1. Basic service setup with flask
and celery
mkdir rdbbeat-flask-example
cd rdbbeat-flask-example
python -m venv venv
source venv/bin/activate
pip install flask celery # view requirements.txt for other dependencies
2. Basic model and DB setup
- Create and run a database server (I used postgres)
- Create an employee model in SQLAlchemy
# server/models.py
from flask_sqlalchemy import SQLAlchemy
db = SQLAlchemy()
class Employee(db.Model):
id = db.Column(db.Integer, primary_key=True)
name = db.Column(db.String(80), nullable=False)
surname = db.Column(db.String(80), nullable=False)
date_of_birth = db.Column(db.Date, nullable=False)
def to_dict(self):
return {
"id": self.id,
"name": self.name,
"surname": self.surname,
"date_of_birth": self.date_of_birth.strftime("%Y-%m-%d"),
}
3. Basic Flask app setup
- A simple flask app with a blueprint for employee routes
# server/app.py
import os
from dotenv import load_dotenv
from flask import Flask
from flask_cors import CORS
from flask_migrate import Migrate
from server.db_connection import DATABASE_URL
from server.models import db
load_dotenv()
app = Flask(__name__)
app.config["SQLALCHEMY_DATABASE_URI"] = DATABASE_URL
app.config["SECRET_KEY"] = os.getenv("SECRET_KEY")
# Celery configuration
app.config["CELERY_BROKER_URL"] = "redis://localhost:6379/0"
app.config["CELERY_RESULT_BACKEND"] = "database"

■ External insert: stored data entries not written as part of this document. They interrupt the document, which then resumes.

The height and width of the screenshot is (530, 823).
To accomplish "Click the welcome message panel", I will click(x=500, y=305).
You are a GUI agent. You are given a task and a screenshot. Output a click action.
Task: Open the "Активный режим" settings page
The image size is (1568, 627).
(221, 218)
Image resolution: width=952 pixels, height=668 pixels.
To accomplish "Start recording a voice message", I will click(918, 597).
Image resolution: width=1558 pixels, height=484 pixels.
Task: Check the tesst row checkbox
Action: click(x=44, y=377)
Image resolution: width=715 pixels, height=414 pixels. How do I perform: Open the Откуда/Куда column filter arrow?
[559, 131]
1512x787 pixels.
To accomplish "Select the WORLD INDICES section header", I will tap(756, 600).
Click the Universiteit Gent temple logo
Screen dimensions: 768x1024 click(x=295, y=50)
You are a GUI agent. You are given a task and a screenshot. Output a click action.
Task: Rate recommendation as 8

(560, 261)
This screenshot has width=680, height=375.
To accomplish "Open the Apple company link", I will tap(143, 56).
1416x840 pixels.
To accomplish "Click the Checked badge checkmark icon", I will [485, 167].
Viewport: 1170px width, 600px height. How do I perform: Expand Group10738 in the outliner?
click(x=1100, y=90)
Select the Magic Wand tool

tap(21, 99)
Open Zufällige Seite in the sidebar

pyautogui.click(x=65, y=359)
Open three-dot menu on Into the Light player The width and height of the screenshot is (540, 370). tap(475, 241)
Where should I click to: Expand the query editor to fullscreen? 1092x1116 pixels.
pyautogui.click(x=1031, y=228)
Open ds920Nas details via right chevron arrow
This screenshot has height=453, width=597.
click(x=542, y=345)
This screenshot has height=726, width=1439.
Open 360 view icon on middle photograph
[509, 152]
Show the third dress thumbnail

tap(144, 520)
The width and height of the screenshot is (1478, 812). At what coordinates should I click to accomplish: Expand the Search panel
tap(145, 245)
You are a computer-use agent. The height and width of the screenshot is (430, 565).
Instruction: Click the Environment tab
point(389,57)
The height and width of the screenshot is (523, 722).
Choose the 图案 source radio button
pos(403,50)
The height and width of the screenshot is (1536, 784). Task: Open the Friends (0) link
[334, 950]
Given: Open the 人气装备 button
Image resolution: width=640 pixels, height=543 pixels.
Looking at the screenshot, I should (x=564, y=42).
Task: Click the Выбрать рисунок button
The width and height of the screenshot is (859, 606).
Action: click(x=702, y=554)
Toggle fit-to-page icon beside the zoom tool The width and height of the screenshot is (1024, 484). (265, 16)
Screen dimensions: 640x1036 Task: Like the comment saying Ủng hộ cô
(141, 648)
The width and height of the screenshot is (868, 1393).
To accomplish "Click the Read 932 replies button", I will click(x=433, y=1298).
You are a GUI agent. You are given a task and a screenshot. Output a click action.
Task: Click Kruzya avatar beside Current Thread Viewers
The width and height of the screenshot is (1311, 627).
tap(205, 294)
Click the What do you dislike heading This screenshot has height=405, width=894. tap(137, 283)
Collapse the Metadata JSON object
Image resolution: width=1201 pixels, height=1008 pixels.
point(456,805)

app.config["CELERY_RESULT_DBURI"] = DATABASE_URL
app.config["CELERY_TRACK_STARTED"] = True
app.config["CELERY_SEND_EVENTS"] = True
app.config["BROKER_TRANSPORT_OPTIONS"] = {"visibility_timeout": 3600}
app.config["CELERY_DEFAULT_QUEUE"] = "default"
migrate = Migrate(app, db, directory="server/migrations", compare_type=True)
CORS(app)
db.init_app(app)
from server.views import employee_router # noqa isort:skip
app.register_blueprint(employee_router)
@app.route("/")
def index():
return "Learn to use the celery-rdbbeat scheduler!"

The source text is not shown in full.